Bon. C’est la période des ECN, les Épreuves Classantes Nationales, le concours que passent les « externes » en médecine, étudiants en 6ème année. Les externes, ce sont ceux qui, en hospitalisation, ont le temps de dire « Bonjour » en souriant au patient. Non j’exagère.
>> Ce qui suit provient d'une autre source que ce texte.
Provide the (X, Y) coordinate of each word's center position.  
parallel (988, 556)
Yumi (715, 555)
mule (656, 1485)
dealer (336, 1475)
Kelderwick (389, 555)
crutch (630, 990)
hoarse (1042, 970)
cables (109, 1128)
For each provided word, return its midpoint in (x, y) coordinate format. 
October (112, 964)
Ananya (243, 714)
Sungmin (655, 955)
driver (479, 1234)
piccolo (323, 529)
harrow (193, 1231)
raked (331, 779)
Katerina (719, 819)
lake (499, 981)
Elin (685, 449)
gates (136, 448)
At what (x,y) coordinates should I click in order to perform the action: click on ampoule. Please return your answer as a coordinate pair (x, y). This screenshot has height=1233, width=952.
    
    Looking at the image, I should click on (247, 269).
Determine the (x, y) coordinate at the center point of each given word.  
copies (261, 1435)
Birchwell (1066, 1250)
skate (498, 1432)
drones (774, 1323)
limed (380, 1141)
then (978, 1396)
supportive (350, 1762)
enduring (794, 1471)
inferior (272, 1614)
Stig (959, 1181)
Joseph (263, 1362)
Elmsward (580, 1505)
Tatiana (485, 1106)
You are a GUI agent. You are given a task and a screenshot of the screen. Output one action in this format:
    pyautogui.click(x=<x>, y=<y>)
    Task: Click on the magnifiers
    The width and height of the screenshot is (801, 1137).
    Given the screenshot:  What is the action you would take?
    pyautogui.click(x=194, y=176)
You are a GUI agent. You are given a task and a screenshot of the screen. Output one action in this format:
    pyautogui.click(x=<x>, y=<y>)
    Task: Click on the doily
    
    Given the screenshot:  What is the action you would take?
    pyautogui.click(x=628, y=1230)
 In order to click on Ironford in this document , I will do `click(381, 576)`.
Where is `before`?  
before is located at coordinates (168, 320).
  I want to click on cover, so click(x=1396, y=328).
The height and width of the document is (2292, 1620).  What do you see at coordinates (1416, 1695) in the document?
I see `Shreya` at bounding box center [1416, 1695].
Il y a plusieurs blogs d’externes de super qualité qui vous feront comprendre qu’un externe ne sait pas que dire « Bonjour » et faire des sourires, loin de là. Donc pendant les fameuses ECN, les externes passent une série d’épreuves à échelle nationale, à l’issue desquelles, ils choisissent, en fonction de leur classement, leur spécialité. Oui, on ne choisit pas en fonction de sa vocation ni de ses performances dans la spécialité convoitée, mais en fonction de sa performance sur un marathon de questions exhaustives. Les non-marathoniens n’auront qu’à choisir médecine du travail. Non j’exagère.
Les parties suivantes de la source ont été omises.